Bank Austria Creditanstalt put out a release that emphasized the fact that although there are significant advantages associated with EU membership, the accession countries will also be faced with new challenges. “The period right before and after the EU entrance will be a reality check for the new members”, Willi Hemetsberger, Member of the Managing Board of Bank Austria Creditanstalt stated on the occasion of the Euromoney Conference in Vienna. “This will be the point when it becomes clear how well the countries have prepared themselves for the Union.”
According to the BA-CA release, EU accession will have an overall positive impact by lowering country risk, improving business confidence for long-term investment, and encouraging inward foreign investment. Above-average growth rates in the accession countries mean that wealth creation and corporate profits will grow more rapidly than in other European countries. However, there is little impact expected for markets, as the event has been a known fact for quite some time, and the financial markets have already priced in most of the benefits.
The release also stated that the equity environment is positive. Global economic recovery, combined with low interest rate levels on both sides of the Atlantic, provide a positive environment for Emerging Markets equities. Thanks to strong growth, most potential can be expected in Russia and Turkey. Polish and Czech equity prices are close to fundamental value, though share prices in Poland will continue to be supported by domestic pension and investment fund demand.
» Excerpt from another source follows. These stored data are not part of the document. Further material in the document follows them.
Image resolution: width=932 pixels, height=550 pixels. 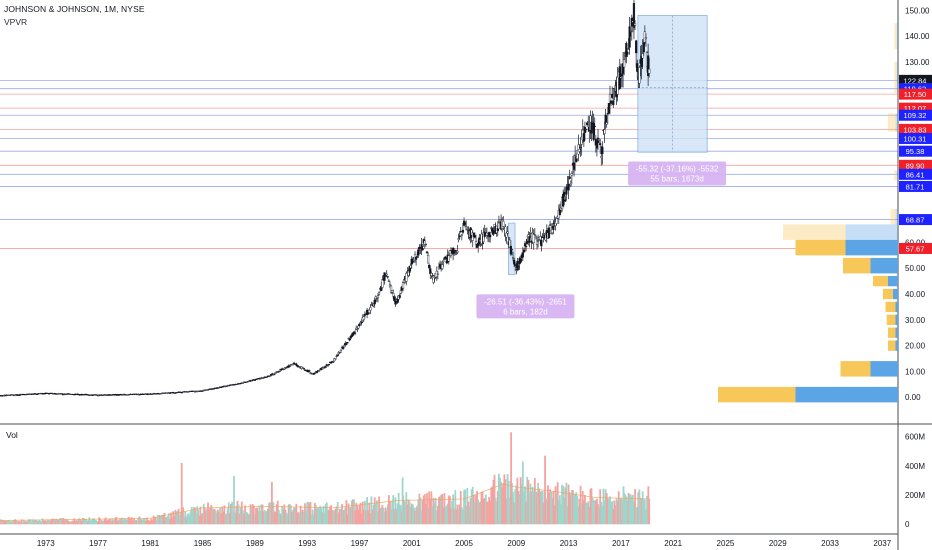 What do you see at coordinates (16, 22) in the screenshot?
I see `indicator-label: VPVR` at bounding box center [16, 22].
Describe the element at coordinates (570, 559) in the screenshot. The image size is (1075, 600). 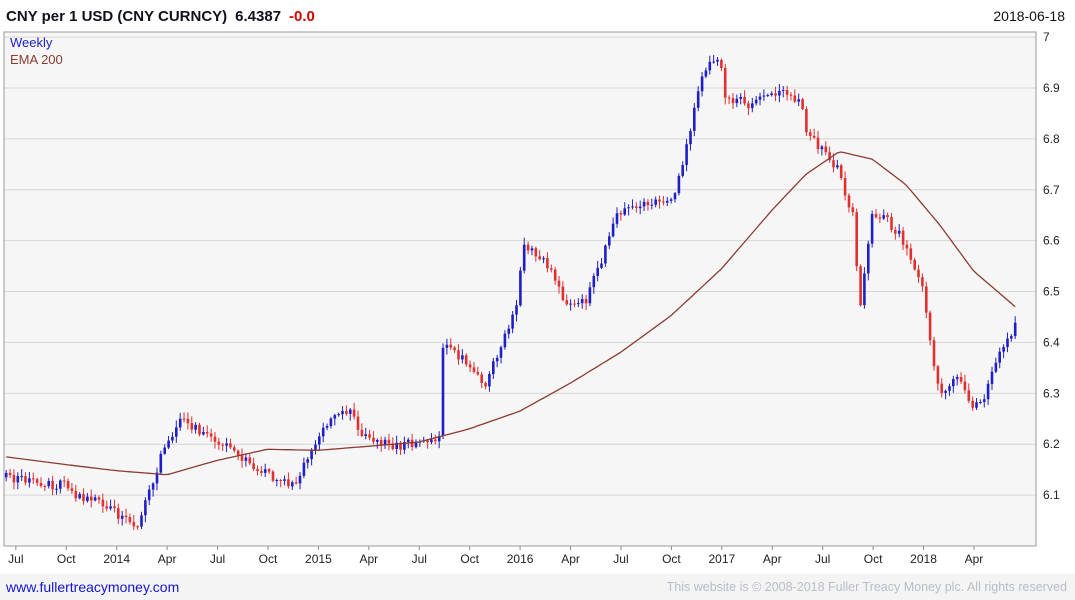
I see `x-axis-label: Apr` at that location.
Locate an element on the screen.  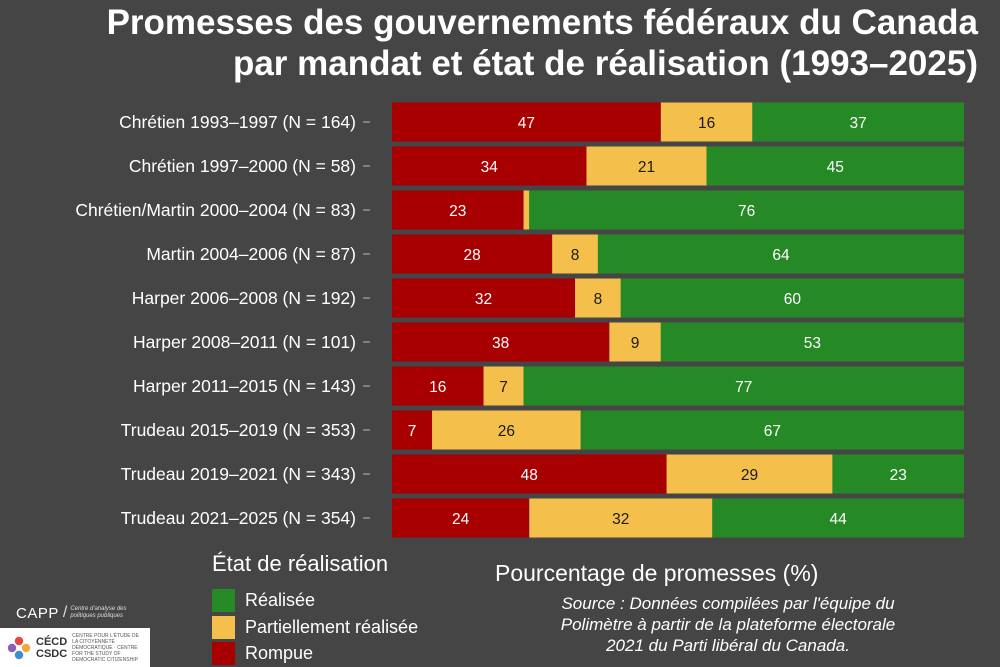
data-label: 26 is located at coordinates (506, 432).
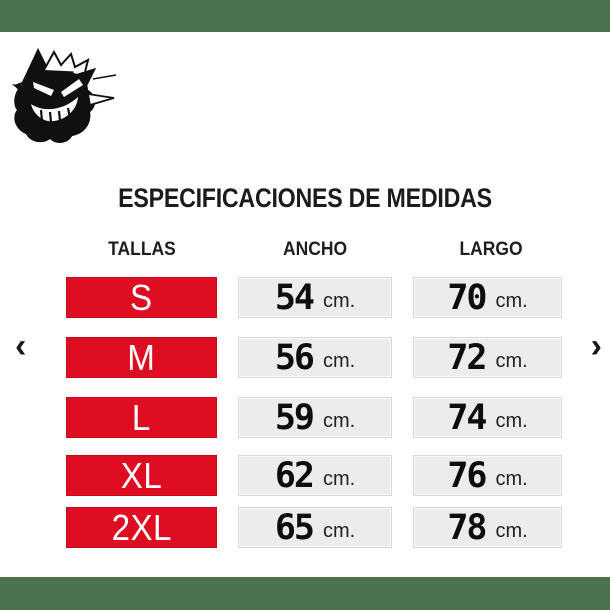 The height and width of the screenshot is (610, 610). Describe the element at coordinates (488, 528) in the screenshot. I see `largo-cell: 78 cm.` at that location.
On the flip-side, the bond markets are still attractive to investors. Credit spreads in Central and Eastern Europe are close to historic lows. Investor risk appetite is strong, credit quality has improved and further inflows into bonds from the region are expected. Low spreads, however, should not be taken as a given. The rules of the “Old World” continue to apply to the sovereign credit markets of Central and Eastern Europe. As such, the eventual tightening of US monetary policy will work to widen spreads.
As EU-membership is now a given fact, the focus in the region will be shifting to the next significant step in economic integration – the accession countries’ efforts to prepare for membership in the European Monetary Union. The recent volatility of the Hungarian markets has demonstrated that the accession countries will have to pursue strict fiscal and monetary policies in the coming years to further gain investor confidence.